Ai nazionali, si è imposto con un ottimo 1.45.65, crono che ormai è nelle sue corde praticamente in ogni uscita recente, mentre dietro di lui, si sono attestati in quattro tra l’1.46.5 e l’1.47.5, confermando lo status dei nipponici, in prospettiva, nella staffetta 4×200. Il campionato di Murasa si è completato con 22.53 nei 50 stile e 48.60 nei 100, tempi che confermano ulteriormente la sua crescita generale.
Tomoyuki Matsushita
A proposito di 200, nei misti maschili si è disputata la gara probabilmente più avvincente di tutto il programma, con quattro nuotatori in pochi decimi a giocarsi la vittoria finale.
Alla fine ha vinto Matsushita, 2005, che in 1.57.28 ha battuto di soli 4 centesimi Kosuke Makino, mentre anche Yuta Watanabe e Ratio Numata sono rimasti sotto l’1.58.
Satomi Suzuki
La 35enne ranista, tre volte sul podio a Londra 2012, non molla il passo, e a questi nazionali si aggiudica la tripletta nelle sue specialità, mettendo a segno dei tempi che testimoniano il suo livello ancora molto elevato.
30.39 nei 50 rana, 1.05.87 nei 100 e 2.24.79 nei 200: soprattutto nella velocità, siamo molto vicini ai suoi personali, e molto vicini anche all’élite assoluta.
Shin Ohashi
Non può mancare, in questa lista, il nome del nuotatore di spicco nella specialità storica del Giappone, i 200 rana.

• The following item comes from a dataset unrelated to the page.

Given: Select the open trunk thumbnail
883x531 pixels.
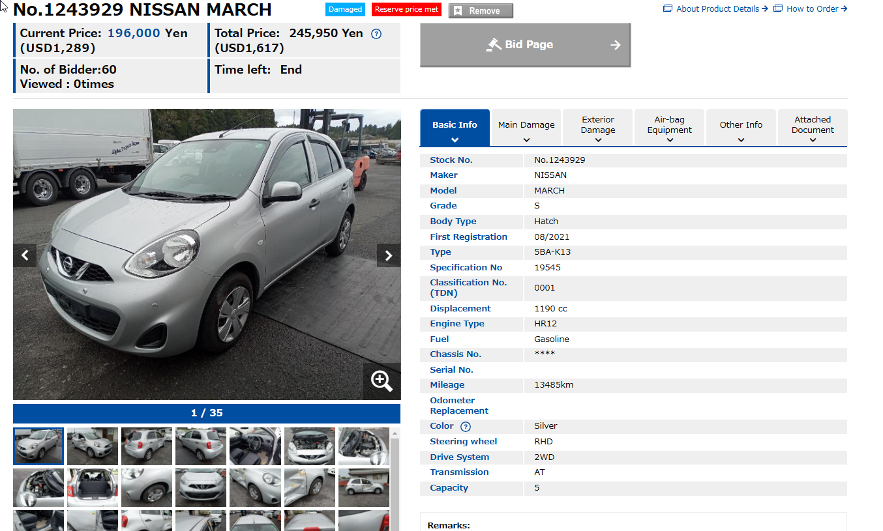Looking at the screenshot, I should pyautogui.click(x=93, y=487).
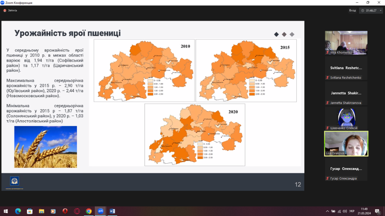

Ohashi (2009) si è imposto in 2.07.31, vincendo in tranquillità la sua gara preferita, mentre nella velocità si è dovuto accontentare del secondo posto sia nei 100 (59.18 contro il 59.11 di Okadome) che nei 50 (27.01 contro il 26.84 di Taniguchi).
Yumeki Kojima
Il dorsista del 2007 è stato l’autore di una delle prestazioni più inattese dell’intero campionato, cioè l’1.55.62 con il quale ha vinto i 200 migliorando il proprio personale di più di un secondo. Bella anche la lotta all’ultima bracciata con Hidekazu Takehara, secondo in 1.55.80.
Bonus: Rikako Ikee
Ormai non fa più notizia, ma fa sempre un enorme piacere, vedere Rikako Ikee performare ai livelli che le competono. Per lei, una bella vittoria nei 50 farfalla, in 25.85, e un secondo posto nei 100 in 58.11 (ottima vittoria per Mizuki Hirai in 57.60).
Yoshitoku Narushima
Chiudiamo con un nome nuovo, classe 2005, vincitore della finale dei 100 farfalla, con un ottimo 51.31. Ci sono solo 70 centesimi tra il suo tempo e l’ottavo crono, 52.01, segno di un delfino frizzante e dal livello medio in netta crescita.